AIM OF THE TASK
Copy nothing from the entries below except the lines from the one containing "The height and width of the screenshot is (577, 1024)." through the one containing "Task: Click the 0.81480 price on the axis", and copy those exactly.

RECORD EXTRACTS
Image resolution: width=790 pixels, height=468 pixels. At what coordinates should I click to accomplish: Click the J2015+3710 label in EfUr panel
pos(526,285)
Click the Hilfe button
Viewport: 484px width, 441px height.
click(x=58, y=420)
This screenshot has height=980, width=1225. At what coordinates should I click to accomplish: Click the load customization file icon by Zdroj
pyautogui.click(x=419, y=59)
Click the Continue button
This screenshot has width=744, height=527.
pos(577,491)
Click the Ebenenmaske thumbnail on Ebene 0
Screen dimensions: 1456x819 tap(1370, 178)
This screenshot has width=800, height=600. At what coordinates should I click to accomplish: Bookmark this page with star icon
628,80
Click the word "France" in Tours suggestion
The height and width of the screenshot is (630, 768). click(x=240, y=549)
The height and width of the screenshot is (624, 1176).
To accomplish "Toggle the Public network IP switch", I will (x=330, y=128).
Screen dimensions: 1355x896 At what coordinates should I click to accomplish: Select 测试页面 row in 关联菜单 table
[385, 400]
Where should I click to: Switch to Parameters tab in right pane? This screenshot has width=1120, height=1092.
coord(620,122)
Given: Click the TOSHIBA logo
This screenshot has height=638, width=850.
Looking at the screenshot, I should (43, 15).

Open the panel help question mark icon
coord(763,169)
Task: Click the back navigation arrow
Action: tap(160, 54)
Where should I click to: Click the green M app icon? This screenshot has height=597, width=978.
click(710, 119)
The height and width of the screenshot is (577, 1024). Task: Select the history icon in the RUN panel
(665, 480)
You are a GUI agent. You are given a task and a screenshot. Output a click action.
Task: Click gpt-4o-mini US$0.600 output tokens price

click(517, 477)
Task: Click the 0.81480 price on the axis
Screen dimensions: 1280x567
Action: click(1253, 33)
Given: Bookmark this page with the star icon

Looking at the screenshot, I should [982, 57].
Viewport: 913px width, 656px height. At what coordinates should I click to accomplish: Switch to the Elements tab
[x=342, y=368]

EXERCISE RESPONSE
The height and width of the screenshot is (577, 1024). Task: Select the history icon in the RUN panel
(665, 480)
You are a GUI agent. You are given a task and a screenshot. Output a click action.
Task: Click gpt-4o-mini US$0.600 output tokens price

click(517, 477)
Task: Click the 0.81480 price on the axis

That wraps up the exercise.